#### Available records:
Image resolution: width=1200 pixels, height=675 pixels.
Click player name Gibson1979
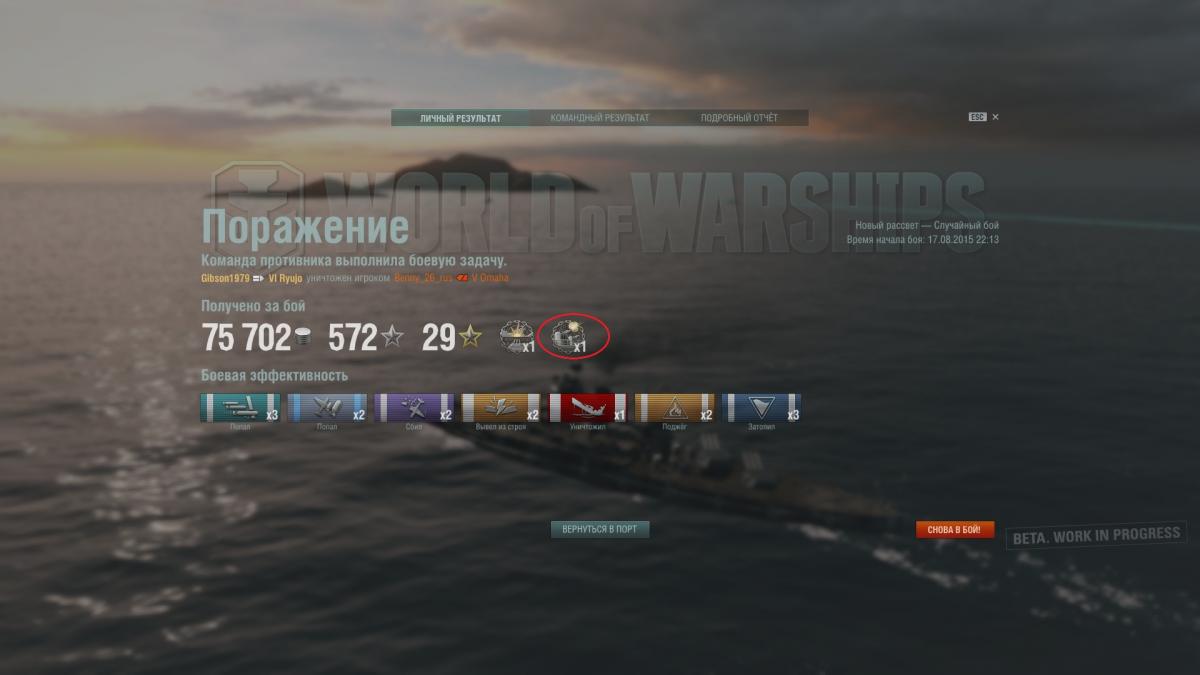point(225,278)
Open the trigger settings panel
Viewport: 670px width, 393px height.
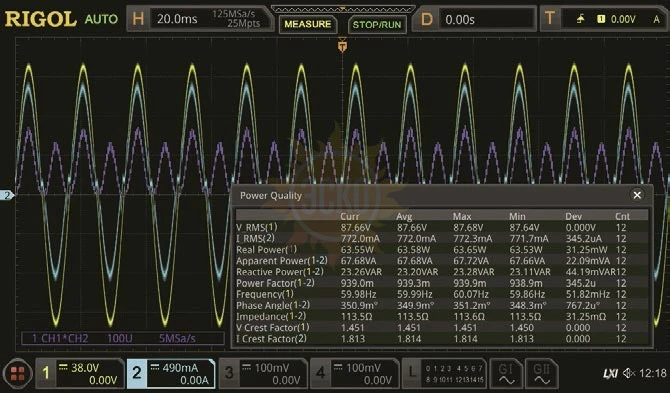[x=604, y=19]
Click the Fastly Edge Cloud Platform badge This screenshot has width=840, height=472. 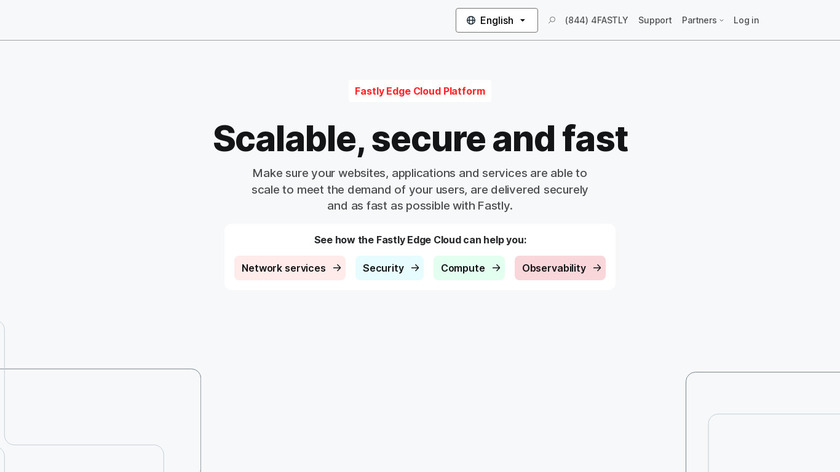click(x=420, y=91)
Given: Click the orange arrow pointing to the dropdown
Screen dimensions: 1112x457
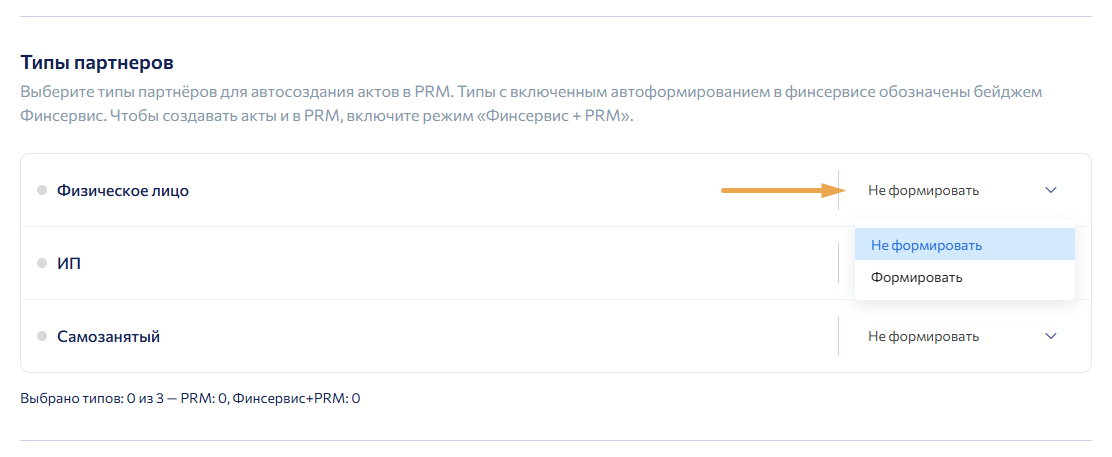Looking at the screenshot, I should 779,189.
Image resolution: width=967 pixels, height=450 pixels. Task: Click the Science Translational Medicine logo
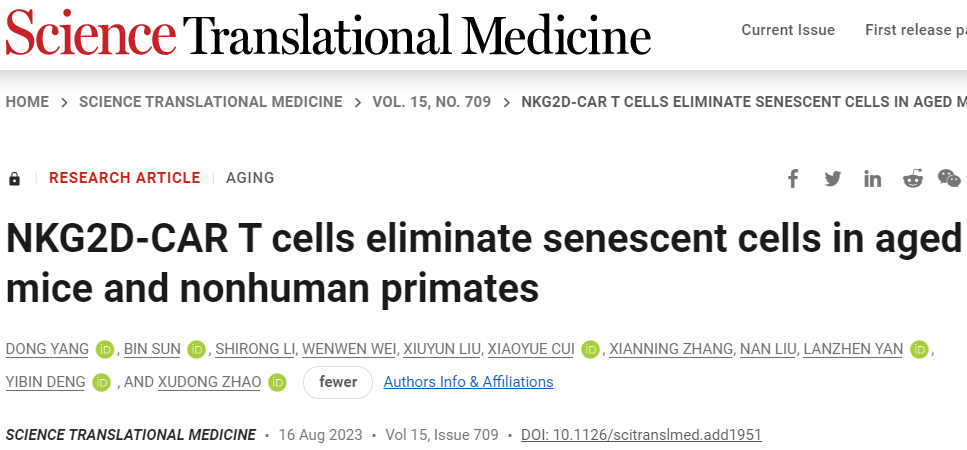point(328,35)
...
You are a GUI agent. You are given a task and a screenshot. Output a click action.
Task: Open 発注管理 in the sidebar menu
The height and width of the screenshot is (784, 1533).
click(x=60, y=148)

#### Your objective:
The answer consists of every line above in which the word "Open" occurs.

#### Response box:
Open the trigger settings panel
Task: Open 発注管理 in the sidebar menu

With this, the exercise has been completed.